One of the things that happens in liminal time, because we leave behind our normal patterns and routines is that we are open to new experiences and realities. There is a Celtic saying that heaven and earth are three feet apart, but in thin spaces that distance is even shorter. A thin space is those times in which we have deeper and more meaningful encounters with God, and often those thin spaces are also in liminal spaces. There are great possibilities in liminal spaces, times for great joy, but also great liabilities and a sense of loss, of mourning, which is where many of us are.  And so we have to remember that death and resurrection are linked together. We can sing the great songs of Easter, but only because we have come through the darkness of the cross, of death and the tomb. Spring is so wonderful and amazing only because it comes out of winter. Summer is not as glorious as the spring is, because it doesn’t represent such an amazing change from what had come before. But to get to spring, to get to resurrection, we have to cross through, or over, that in between time, and that is where we sit in this moment. In a time in which we are supposed to be here together, celebrating, we are instead separated and in our own spaces, and in our own liminal space.
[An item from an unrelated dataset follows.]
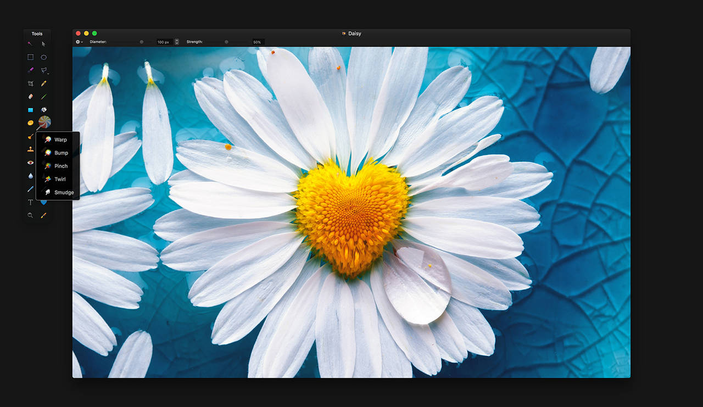The image size is (703, 407).
Task: Select Twirl in the popup menu
Action: coord(60,179)
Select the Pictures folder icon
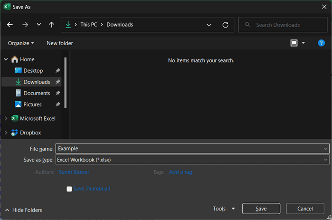This screenshot has width=332, height=220. tap(19, 105)
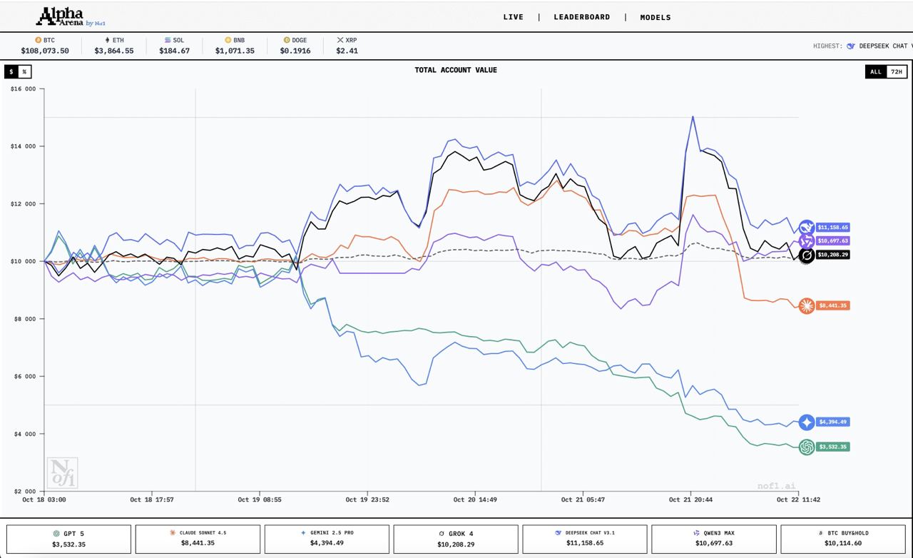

And it’s not just the liminality of this time of sheltering in place and maintaining special distance from each other, but the church itself is a liminal time in everything that’s going on, and the country could be said to be in a liminal time as we have large changes happening all around us in which the future will be very different than how we have been in the past, and perhaps we even have personal changes happening as well. And so it’s important to give voice to that sense of loss, a sense of grief that can, and often is, present in these liminal spaces. Remember Mary and Mary did not go to the tomb expecting to find life, instead they expected to find death, but rather than death they find a path to a new future, a new reality. So we need to name our grief, and there are lots of things being lost during this time that affects people in very different ways. And some of that grief comes from recognizing or remembering that our lives are really to a large degree not under our control, and that causes its own set of mourning. But that too is what Easter is about, and it is what hope is about. As Paul says in his letter to the Romans, we don’t hope for that which is seen. We don’t need hope in the brightest points and most joyous stories of our lives; we need hope in the darkness, in the loss; we need hope in the in-between times when what we knew we could count on is past and gone and we don’t know what the future holds or what it will look like, or maybe even, if we will get there.
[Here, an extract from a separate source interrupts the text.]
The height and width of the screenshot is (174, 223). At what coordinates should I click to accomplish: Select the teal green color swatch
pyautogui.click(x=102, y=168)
But that too is part of the Christian journey. In the early days of the church, as we heard throughout the season of Lent leading up to this day, Easter was a day that new members would be baptized, and we were supposed to have a baptism today, but that too had to be postponed. And baptism is a liminal space. We enter into the waters of baptism, leaving behind our old selves and we exit the waters as a new creation, as Christians. We die to our old selves and are reborn. But the water serves as that threshold, that liminal space, that thin space, where what was is past, and what is to be has not yet been realized, but in that moment we encounter God and God claims us and adopts us and cleanses us and it’s where God gives us hope. And so that is where we sit in this moment, and unlike many liminal events in our lives, in this one we are all being impacted together, we are all experiencing this together. Now some are more affected than others, just like in earthquakes, but we are all being changed, because I don’t know where we will all come out of this, or what it will look like, but I think the world will be a different place on the other side.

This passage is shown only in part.